■ **WHAT IS NEEDED**
Once the data has been read, print it back in full, exactly.
—————
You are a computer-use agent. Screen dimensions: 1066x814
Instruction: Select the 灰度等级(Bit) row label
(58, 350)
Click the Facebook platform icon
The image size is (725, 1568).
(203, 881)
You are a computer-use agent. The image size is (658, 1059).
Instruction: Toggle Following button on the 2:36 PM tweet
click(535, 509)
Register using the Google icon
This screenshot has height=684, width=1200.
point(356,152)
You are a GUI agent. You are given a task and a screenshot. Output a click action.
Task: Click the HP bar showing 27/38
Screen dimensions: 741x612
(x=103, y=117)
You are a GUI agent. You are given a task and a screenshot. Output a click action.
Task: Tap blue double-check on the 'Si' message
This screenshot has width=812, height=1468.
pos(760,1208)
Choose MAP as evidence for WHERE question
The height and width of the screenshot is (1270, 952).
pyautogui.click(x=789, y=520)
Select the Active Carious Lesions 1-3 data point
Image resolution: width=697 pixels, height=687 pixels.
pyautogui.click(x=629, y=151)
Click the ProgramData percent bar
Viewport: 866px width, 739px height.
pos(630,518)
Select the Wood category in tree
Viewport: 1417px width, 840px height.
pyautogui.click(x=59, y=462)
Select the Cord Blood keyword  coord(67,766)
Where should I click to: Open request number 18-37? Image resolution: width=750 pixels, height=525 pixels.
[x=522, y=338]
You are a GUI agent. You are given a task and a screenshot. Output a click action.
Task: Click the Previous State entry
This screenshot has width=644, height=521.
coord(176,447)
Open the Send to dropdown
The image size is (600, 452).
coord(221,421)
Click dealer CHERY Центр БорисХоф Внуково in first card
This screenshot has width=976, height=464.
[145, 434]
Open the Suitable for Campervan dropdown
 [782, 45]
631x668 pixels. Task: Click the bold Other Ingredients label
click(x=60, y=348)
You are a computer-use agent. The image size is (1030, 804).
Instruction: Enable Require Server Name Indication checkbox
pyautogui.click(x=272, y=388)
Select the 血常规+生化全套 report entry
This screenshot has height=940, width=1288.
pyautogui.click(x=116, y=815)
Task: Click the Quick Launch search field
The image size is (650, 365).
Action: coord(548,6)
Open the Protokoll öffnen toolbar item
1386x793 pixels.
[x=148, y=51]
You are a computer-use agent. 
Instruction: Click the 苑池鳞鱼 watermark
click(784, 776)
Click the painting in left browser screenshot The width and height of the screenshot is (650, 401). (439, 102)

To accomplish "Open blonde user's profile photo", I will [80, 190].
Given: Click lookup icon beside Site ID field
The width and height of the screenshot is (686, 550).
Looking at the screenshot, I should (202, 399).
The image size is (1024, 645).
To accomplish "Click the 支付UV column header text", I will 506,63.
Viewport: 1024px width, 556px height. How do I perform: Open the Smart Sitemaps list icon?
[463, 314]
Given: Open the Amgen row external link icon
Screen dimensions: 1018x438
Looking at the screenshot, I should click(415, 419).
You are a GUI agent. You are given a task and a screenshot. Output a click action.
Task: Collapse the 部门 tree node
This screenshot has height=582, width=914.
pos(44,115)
—————
■ **WRITTEN ANSWER**
You are a computer-use agent. Screen dimensions: 1066x814
Instruction: Select the 灰度等级(Bit) row label
(58, 350)
Click the Facebook platform icon
The image size is (725, 1568).
(203, 881)
You are a computer-use agent. The image size is (658, 1059).
Instruction: Toggle Following button on the 2:36 PM tweet
click(535, 509)
Register using the Google icon
This screenshot has height=684, width=1200.
point(356,152)
You are a GUI agent. You are given a task and a screenshot. Output a click action.
Task: Click the HP bar showing 27/38
Screen dimensions: 741x612
(x=103, y=117)
You are a GUI agent. You are given a task and a screenshot. Output a click action.
Task: Tap blue double-check on the 'Si' message
This screenshot has width=812, height=1468.
pos(760,1208)
Choose MAP as evidence for WHERE question
The height and width of the screenshot is (1270, 952).
pyautogui.click(x=789, y=520)
Select the Active Carious Lesions 1-3 data point
Image resolution: width=697 pixels, height=687 pixels.
pyautogui.click(x=629, y=151)
Click the ProgramData percent bar
Viewport: 866px width, 739px height.
pos(630,518)
Select the Wood category in tree
Viewport: 1417px width, 840px height.
pyautogui.click(x=59, y=462)
Select the Cord Blood keyword  coord(67,766)
Where should I click to: Open request number 18-37? Image resolution: width=750 pixels, height=525 pixels.
[x=522, y=338]
You are a GUI agent. You are given a task and a screenshot. Output a click action.
Task: Click the Previous State entry
This screenshot has width=644, height=521.
coord(176,447)
Open the Send to dropdown
The image size is (600, 452).
coord(221,421)
Click dealer CHERY Центр БорисХоф Внуково in first card
This screenshot has width=976, height=464.
[145, 434]
Open the Suitable for Campervan dropdown
 [782, 45]
631x668 pixels. Task: Click the bold Other Ingredients label
click(x=60, y=348)
You are a computer-use agent. The image size is (1030, 804).
Instruction: Enable Require Server Name Indication checkbox
pyautogui.click(x=272, y=388)
Select the 血常规+生化全套 report entry
This screenshot has height=940, width=1288.
pyautogui.click(x=116, y=815)
Task: Click the Quick Launch search field
The image size is (650, 365).
Action: coord(548,6)
Open the Protokoll öffnen toolbar item
1386x793 pixels.
[x=148, y=51]
You are a computer-use agent. 
Instruction: Click the 苑池鳞鱼 watermark
click(784, 776)
Click the painting in left browser screenshot The width and height of the screenshot is (650, 401). (439, 102)

To accomplish "Open blonde user's profile photo", I will [80, 190].
Given: Click lookup icon beside Site ID field
The width and height of the screenshot is (686, 550).
Looking at the screenshot, I should (202, 399).
The image size is (1024, 645).
To accomplish "Click the 支付UV column header text", I will 506,63.
Viewport: 1024px width, 556px height. How do I perform: Open the Smart Sitemaps list icon?
[463, 314]
Given: Open the Amgen row external link icon
Screen dimensions: 1018x438
Looking at the screenshot, I should click(415, 419).
You are a GUI agent. You are given a task and a screenshot. Output a click action.
Task: Collapse the 部门 tree node
This screenshot has height=582, width=914.
pos(44,115)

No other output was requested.